Saya merasa senang ketika bermain basket.  Saya merasa bahagia. Ada istilah, “Marilah kita bersenang-senang. Kalau tidak senang, itu bukan basket.”

Di profesional, kan, susah untuk senang-senang, tapi saya harus bisa senang. Saya susah di latihan, tapi harus senang di pertandingan.

Kamu masih kuliah?

Masih. Sekarang saya lagi skripsi. Kemarin saya sudah bicara sama dosen saya, menanyakan apakah bisa skripsi lewat online. Saya, kan, harus di Yogyakarta sementara kuliahnya di Malang. Saya harus memastikan itu karena pendidikan itu penting juga.

Kalau kosong, biasanya saya pergi ke perpustakaan untuk mengerjakan skripsi. Saya harus pintar bagi waktu sama latihan supaya kuliah tetap jalan.

Ada semacam advice tidak dari pelatih dan senior yang sudah lama berada di dunia profesional?

Mereka, sih, mengingatkan untuk tetap kuliah. Ya, jangan ditinggalkan karena sayang sudah sampai sini. Kalau dari pelatih, mereka bilang, saya harus siap dengan segala kemungkinan. Karena sayang banget kalau saya tinggalkan. Buat apa saya kuliah kalau tiba-tiba ditinggalkan.

Seberapa penting pendidikan?

Pendidikan nomor satu. Orang tua saya juga sudah banting tulang untuk menguliahkan saya. Kalau mereka tidak berusaha, saya tidak akan kuliah. Kalau dulu tidak diterima lewat jalur undangan, mungkin, saya juga tidak akan kuliah dan tidak merasakan dunia profesional ini. Saya di sini karena kuliah juga. Kalau saya tidak kuliah, saya tidak bisa basket.

Persaingan di tingkat mahasiwa seperti apa?

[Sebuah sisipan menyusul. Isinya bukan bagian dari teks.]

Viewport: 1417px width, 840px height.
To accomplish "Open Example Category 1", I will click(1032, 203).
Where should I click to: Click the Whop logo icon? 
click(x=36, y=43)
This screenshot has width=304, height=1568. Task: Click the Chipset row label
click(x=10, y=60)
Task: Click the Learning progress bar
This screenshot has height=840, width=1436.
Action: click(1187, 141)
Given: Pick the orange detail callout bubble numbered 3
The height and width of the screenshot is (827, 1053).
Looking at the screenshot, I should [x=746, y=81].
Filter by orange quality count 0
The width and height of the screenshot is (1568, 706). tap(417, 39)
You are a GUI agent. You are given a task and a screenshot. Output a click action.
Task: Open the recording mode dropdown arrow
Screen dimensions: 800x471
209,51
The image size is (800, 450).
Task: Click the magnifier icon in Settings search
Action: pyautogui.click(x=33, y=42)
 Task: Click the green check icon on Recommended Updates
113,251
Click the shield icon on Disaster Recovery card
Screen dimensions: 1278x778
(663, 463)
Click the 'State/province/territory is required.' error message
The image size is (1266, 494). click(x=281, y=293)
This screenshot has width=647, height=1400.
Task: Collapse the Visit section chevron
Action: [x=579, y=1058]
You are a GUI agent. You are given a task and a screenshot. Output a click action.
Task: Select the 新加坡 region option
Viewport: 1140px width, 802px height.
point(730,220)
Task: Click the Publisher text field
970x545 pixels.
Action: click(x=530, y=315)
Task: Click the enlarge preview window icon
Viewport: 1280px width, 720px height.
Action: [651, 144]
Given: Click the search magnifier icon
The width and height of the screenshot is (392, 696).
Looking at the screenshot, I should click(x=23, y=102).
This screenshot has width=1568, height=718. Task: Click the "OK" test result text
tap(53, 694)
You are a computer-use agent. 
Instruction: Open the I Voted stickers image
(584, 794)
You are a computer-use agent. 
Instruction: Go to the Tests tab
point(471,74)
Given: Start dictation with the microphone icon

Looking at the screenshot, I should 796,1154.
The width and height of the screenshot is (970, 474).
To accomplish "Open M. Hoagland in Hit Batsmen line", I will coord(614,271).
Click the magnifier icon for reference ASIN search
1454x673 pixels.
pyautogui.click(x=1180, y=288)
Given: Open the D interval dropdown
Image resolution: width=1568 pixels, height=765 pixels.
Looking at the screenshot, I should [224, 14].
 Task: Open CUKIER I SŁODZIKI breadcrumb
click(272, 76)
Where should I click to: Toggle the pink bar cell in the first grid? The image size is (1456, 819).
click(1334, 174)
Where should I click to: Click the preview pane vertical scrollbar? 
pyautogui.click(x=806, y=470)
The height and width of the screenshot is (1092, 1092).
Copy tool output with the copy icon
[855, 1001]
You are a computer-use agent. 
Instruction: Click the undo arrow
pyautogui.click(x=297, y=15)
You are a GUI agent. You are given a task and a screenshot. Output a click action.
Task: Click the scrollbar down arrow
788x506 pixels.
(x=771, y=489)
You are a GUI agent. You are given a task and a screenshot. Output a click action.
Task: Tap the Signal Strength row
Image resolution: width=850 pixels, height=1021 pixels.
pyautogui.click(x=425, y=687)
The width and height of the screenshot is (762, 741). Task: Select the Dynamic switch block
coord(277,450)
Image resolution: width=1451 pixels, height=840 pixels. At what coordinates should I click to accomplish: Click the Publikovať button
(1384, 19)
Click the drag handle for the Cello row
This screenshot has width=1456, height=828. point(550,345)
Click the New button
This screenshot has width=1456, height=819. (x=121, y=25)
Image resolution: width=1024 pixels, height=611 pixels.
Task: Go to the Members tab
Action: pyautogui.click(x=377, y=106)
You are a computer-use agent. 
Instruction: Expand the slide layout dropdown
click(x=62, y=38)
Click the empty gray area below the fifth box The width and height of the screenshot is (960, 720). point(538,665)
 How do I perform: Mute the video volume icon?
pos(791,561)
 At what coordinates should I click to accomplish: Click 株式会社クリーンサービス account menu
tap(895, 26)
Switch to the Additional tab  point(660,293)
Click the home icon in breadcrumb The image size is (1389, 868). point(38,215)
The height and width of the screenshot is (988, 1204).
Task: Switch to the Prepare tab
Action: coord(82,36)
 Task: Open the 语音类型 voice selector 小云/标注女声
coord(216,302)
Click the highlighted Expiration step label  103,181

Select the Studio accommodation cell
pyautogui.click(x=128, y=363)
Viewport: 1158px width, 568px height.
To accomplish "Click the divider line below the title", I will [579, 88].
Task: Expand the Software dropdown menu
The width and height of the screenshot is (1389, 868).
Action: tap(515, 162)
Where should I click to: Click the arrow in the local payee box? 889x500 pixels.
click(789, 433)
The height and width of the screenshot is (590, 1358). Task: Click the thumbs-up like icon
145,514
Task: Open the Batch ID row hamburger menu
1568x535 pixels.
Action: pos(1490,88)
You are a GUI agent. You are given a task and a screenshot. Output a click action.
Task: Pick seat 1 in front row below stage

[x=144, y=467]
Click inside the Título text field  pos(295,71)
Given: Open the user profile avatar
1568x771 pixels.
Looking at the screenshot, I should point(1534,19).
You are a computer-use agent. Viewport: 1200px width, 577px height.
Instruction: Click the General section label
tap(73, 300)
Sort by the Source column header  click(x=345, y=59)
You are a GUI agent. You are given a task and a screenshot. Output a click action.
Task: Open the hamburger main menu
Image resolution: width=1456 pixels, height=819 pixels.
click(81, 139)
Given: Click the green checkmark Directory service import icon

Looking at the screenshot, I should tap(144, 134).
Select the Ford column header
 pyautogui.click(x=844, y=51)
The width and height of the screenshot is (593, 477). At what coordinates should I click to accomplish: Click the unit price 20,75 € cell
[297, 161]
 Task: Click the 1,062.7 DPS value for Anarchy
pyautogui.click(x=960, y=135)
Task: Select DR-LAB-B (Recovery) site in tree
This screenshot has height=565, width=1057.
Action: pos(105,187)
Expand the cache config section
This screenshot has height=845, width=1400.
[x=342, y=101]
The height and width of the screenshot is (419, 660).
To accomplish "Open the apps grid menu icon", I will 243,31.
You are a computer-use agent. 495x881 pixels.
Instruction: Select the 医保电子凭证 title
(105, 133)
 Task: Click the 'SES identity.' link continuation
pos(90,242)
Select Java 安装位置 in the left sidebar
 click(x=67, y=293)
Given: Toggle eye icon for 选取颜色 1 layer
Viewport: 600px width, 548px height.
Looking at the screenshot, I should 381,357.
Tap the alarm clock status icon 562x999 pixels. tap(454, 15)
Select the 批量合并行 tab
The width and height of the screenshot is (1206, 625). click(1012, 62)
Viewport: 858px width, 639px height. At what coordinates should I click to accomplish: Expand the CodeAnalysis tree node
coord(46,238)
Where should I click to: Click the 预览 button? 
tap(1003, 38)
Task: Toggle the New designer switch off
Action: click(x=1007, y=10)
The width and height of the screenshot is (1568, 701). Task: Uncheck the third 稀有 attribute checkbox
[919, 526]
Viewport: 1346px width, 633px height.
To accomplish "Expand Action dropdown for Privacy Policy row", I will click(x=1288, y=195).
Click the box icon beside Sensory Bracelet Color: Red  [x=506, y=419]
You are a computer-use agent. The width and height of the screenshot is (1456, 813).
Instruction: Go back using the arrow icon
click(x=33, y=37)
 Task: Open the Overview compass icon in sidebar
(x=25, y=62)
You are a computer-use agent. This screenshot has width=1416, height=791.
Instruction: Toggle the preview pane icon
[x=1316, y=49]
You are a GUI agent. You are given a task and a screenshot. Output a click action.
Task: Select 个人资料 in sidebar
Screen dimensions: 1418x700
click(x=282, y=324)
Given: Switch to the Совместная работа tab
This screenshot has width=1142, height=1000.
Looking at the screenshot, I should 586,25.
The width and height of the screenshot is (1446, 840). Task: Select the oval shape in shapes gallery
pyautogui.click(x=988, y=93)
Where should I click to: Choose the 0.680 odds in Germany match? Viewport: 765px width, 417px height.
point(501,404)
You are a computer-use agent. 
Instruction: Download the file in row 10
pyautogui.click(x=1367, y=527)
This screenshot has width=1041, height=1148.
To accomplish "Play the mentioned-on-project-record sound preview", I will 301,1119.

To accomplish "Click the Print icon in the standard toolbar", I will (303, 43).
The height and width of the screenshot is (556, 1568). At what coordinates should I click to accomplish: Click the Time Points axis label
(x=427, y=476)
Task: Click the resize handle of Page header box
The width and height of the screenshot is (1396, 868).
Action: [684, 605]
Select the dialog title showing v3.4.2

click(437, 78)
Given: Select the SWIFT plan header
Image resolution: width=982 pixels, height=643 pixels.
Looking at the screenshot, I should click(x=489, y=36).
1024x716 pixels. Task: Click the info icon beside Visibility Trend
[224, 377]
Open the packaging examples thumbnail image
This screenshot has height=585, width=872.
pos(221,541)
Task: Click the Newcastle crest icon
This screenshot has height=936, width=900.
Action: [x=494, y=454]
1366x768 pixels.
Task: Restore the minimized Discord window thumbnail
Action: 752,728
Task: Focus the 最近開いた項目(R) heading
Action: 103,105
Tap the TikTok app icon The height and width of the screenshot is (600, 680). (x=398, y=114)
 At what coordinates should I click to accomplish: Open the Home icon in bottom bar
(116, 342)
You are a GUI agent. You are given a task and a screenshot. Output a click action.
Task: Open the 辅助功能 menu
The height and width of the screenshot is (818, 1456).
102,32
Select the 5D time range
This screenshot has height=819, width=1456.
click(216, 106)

Kalau di Malang atau Jawa Timur, itu ketat banget. Karena di sana ada Ubaya dan lain-lain. Ketat juga dan lumayan untuk menunjang kami di profesional.

Lumayan apa?

Lumayan bisa membantu bersaing di profesional.

Cukup tidak level mahasiswa untuk modal ke profesional? Atau harus ada tambahan lain?

Cukup, tapi memang perlu tambahan seperti kejurda dan lain-lain. Kejuaraan daerah juga penting supaya kita tahu perkembangan basket di daerah kita seperti apa, juga bisa menjadi ukuran untuk membantu daerah kita berkembang lagi.